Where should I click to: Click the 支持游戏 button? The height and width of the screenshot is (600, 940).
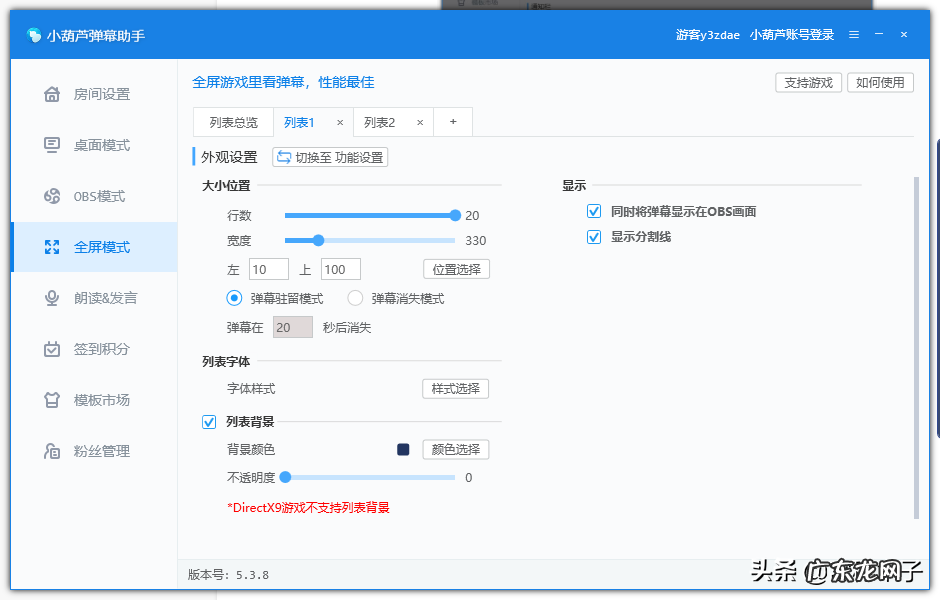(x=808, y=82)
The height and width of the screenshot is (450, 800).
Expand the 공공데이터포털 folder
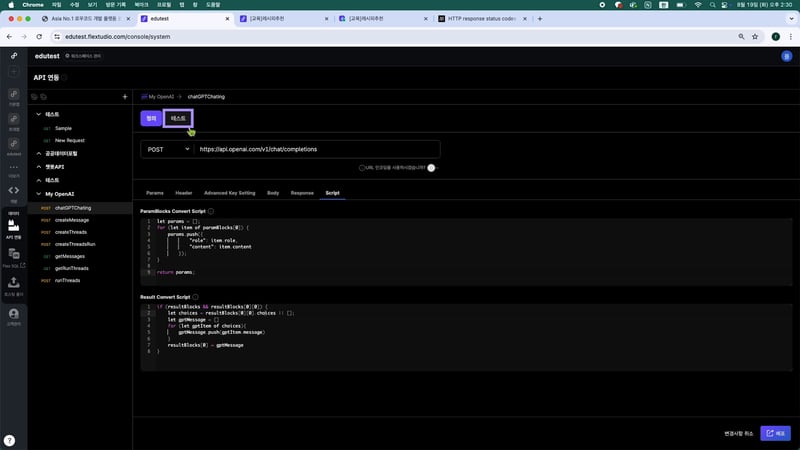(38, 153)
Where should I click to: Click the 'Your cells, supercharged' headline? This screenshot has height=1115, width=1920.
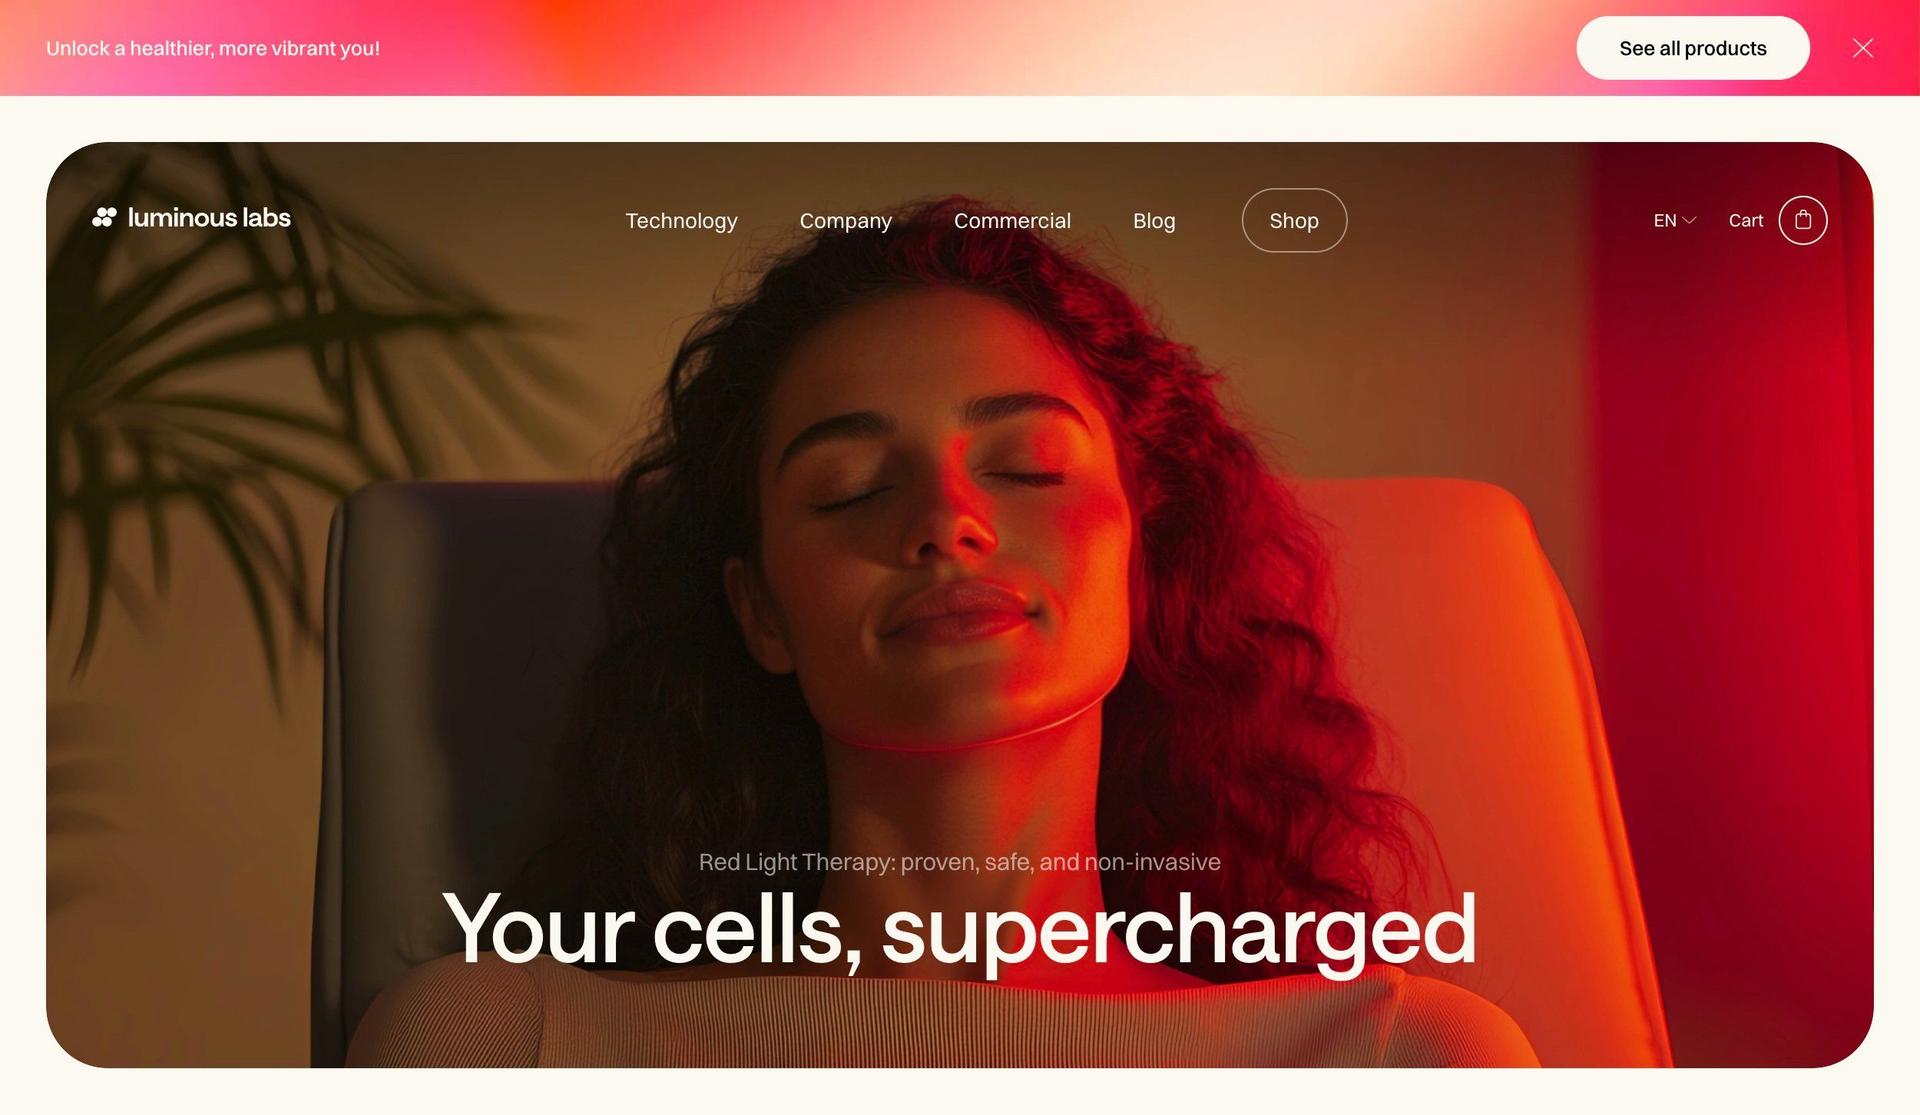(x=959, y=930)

——

Problem. Would you reproduce the records exactly as they stand, but without the pictures?

The completed task.
Where should I click to: Click the 支持游戏 button? The height and width of the screenshot is (600, 940).
(x=808, y=82)
The height and width of the screenshot is (450, 800).
Expand the 공공데이터포털 folder
(38, 153)
Where should I click to: Click the 'Your cells, supercharged' headline? This screenshot has height=1115, width=1920.
(x=959, y=930)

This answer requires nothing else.